Aim of the task: In this exercise, print only the lines of the records below from the one with "English (138, 21)" through the one with "Shop Perennials (154, 104)", inclusive. Pictures are not part of the copy.

━━ Given data ━━

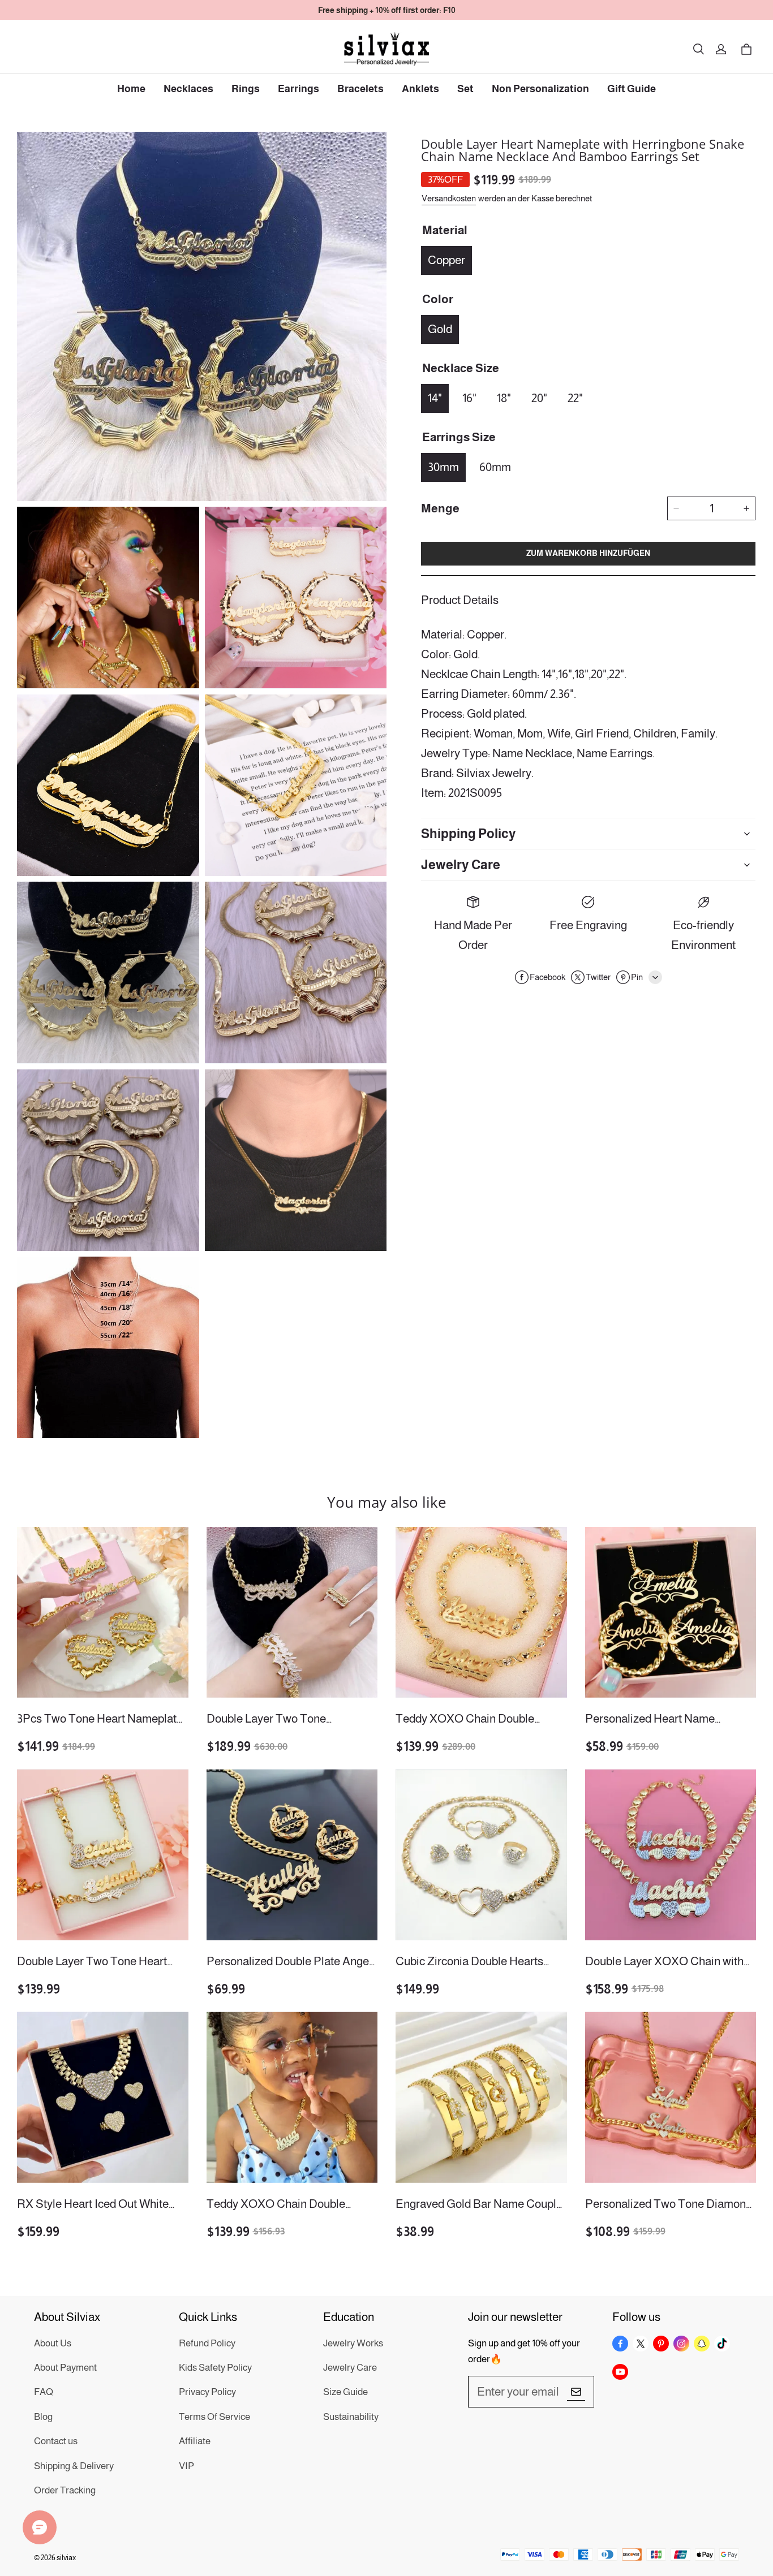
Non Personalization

━━━
━━ Given data ━━

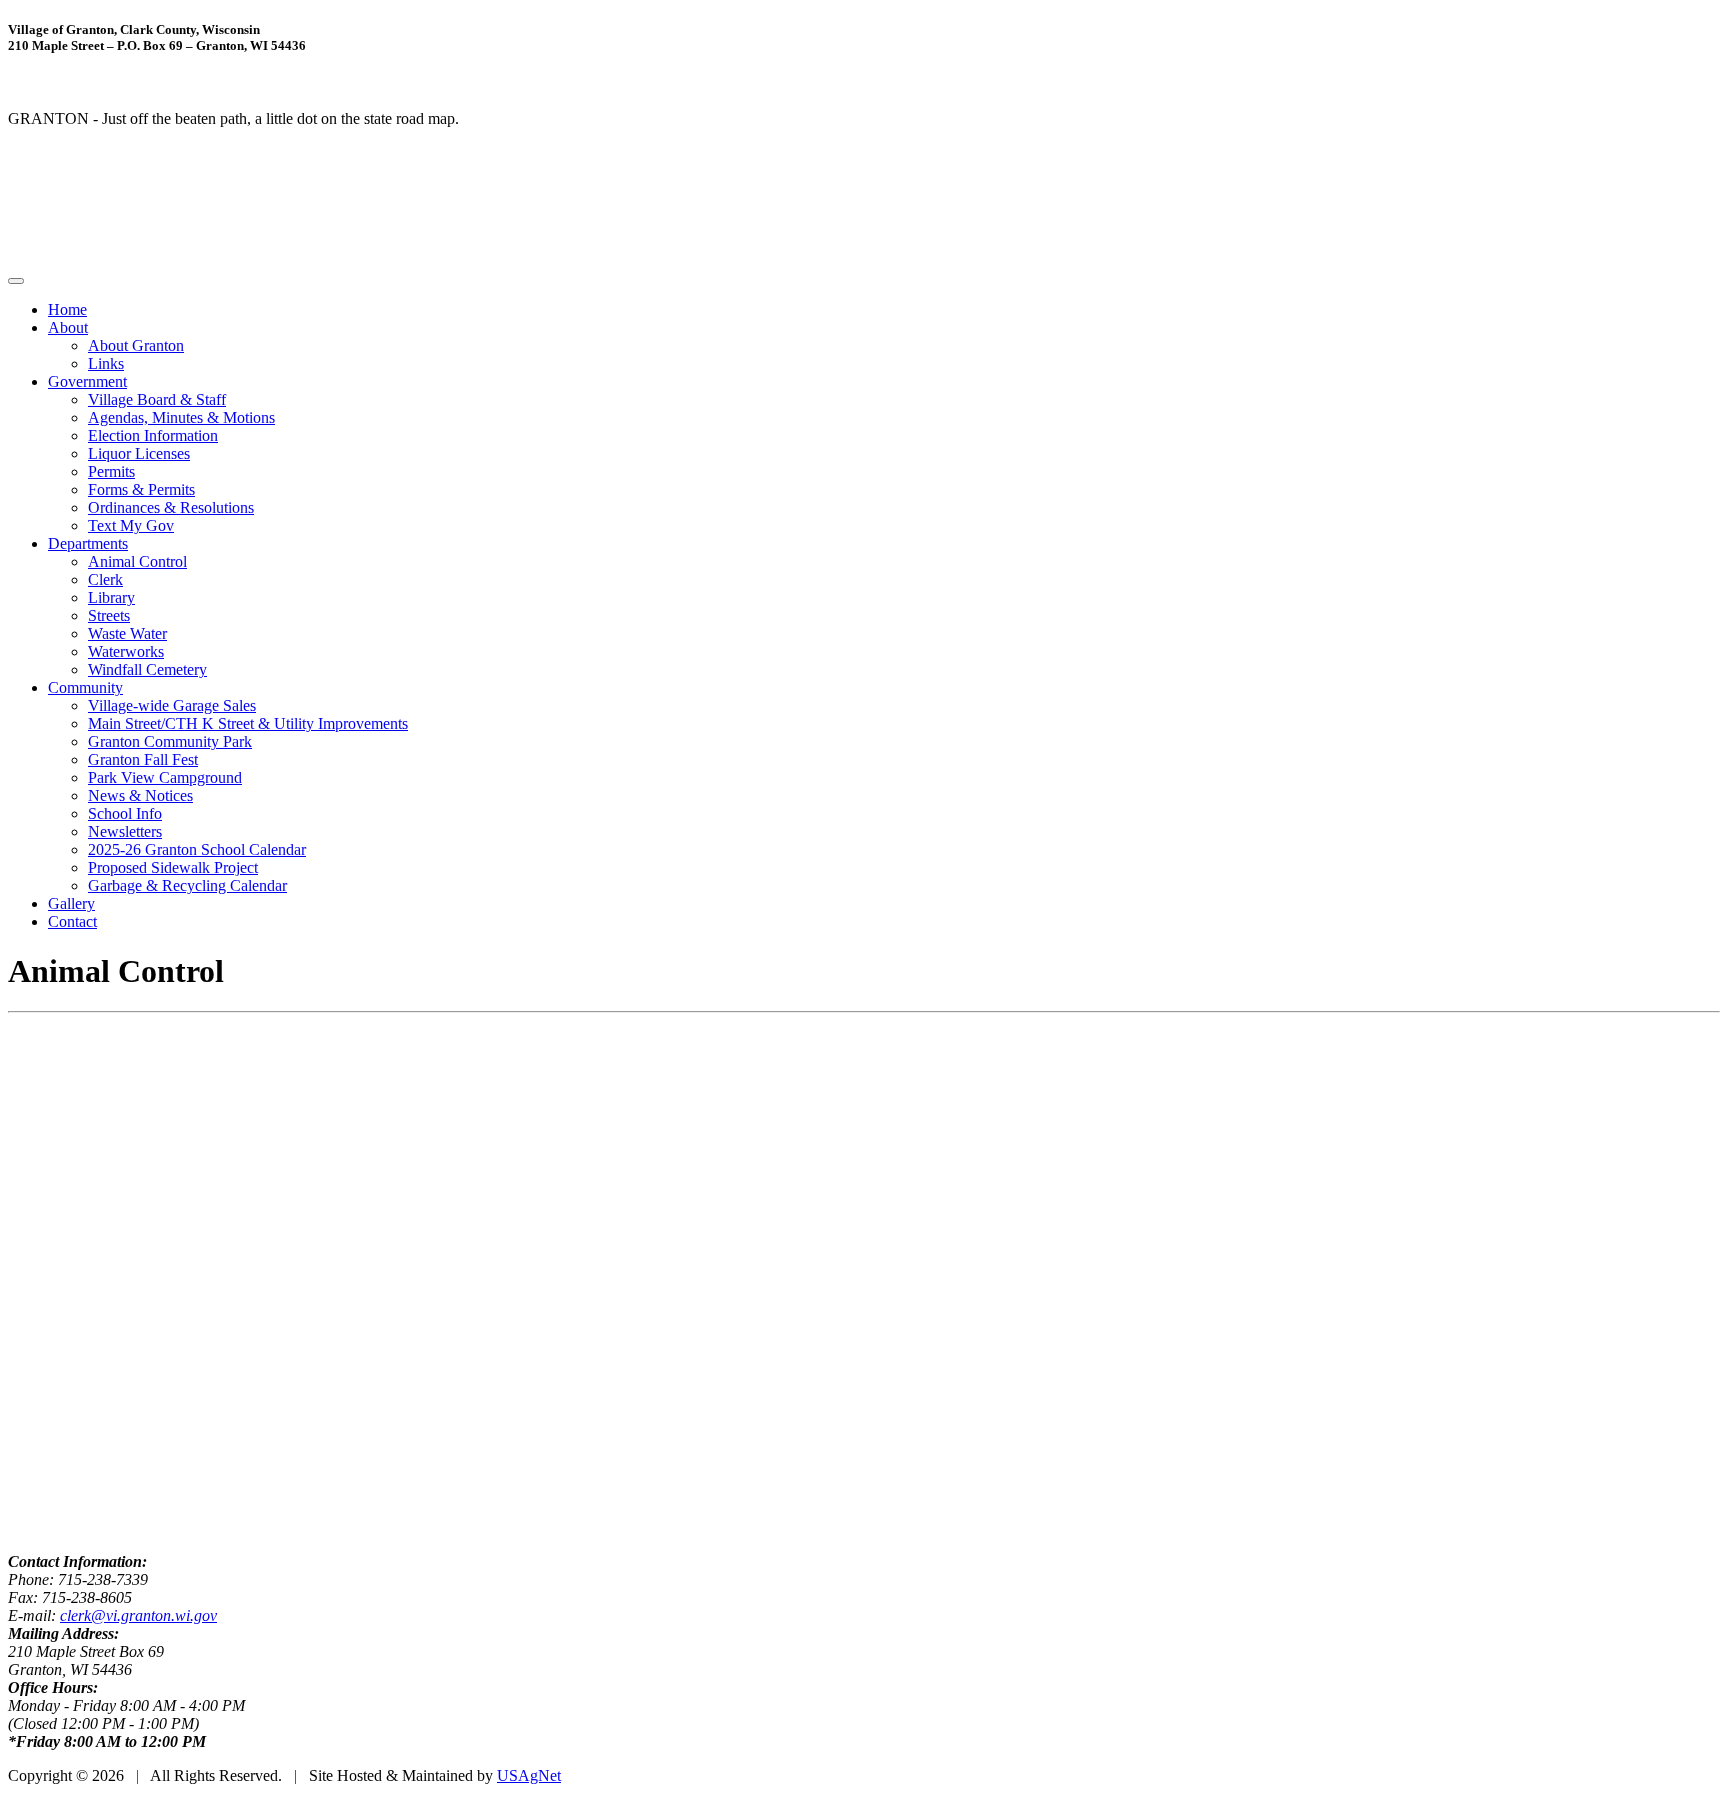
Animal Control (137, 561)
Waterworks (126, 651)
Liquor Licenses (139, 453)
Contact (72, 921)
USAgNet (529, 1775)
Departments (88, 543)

━━━
━━ Given data ━━

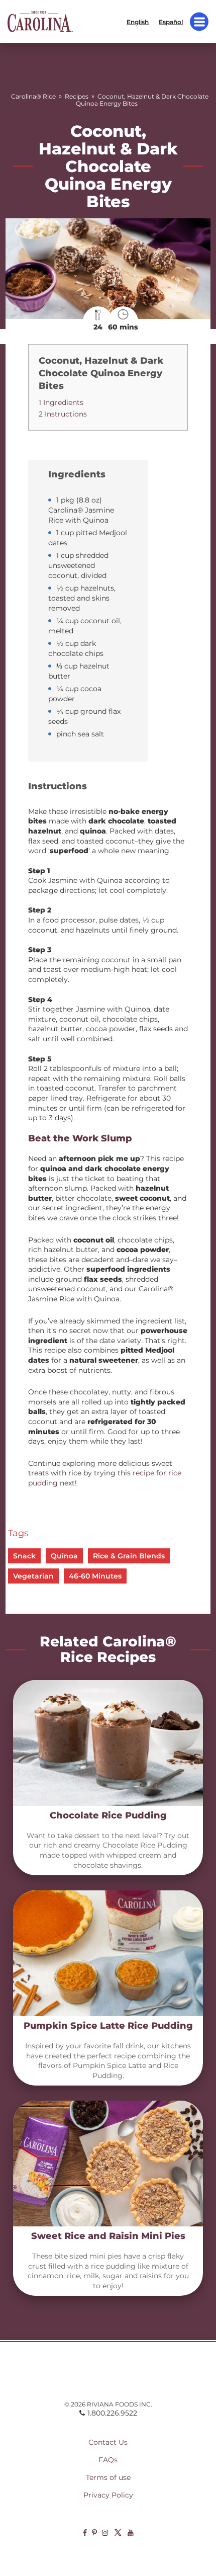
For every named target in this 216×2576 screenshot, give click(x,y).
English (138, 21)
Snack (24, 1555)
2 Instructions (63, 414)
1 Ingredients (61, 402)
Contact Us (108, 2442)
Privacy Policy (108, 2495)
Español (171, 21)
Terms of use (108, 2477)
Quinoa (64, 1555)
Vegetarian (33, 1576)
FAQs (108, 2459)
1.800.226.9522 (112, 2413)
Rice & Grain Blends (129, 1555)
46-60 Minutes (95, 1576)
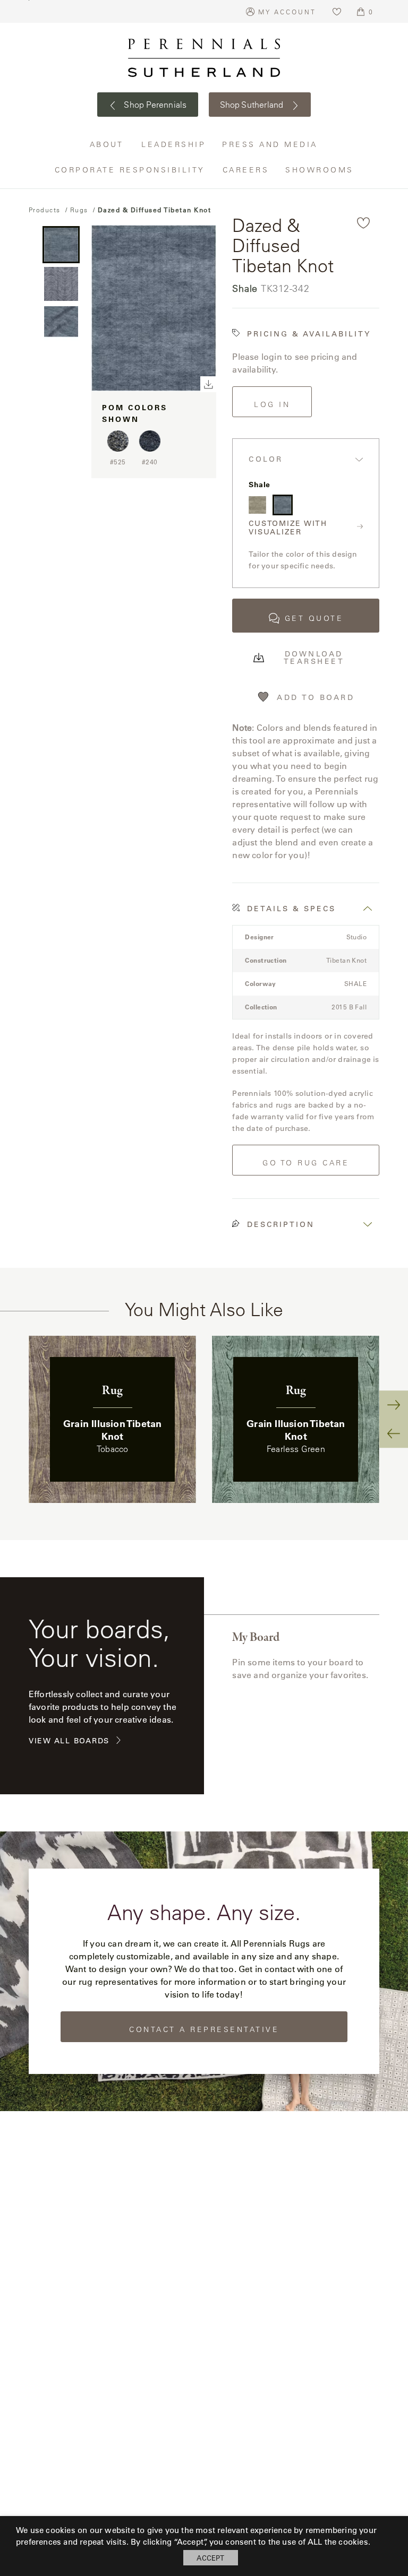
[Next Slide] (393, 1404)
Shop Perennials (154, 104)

━━━

Written solution:
English (138, 21)
Snack (24, 1555)
2 Instructions (63, 414)
1 Ingredients (61, 402)
Contact Us (108, 2442)
Privacy Policy (108, 2495)
Español (171, 21)
Terms of use (108, 2477)
Quinoa (64, 1555)
Vegetarian (33, 1576)
FAQs (108, 2459)
1.800.226.9522 (112, 2413)
Rice & Grain Blends (129, 1555)
46-60 Minutes (95, 1576)
[Next Slide] (393, 1404)
Shop Perennials (154, 104)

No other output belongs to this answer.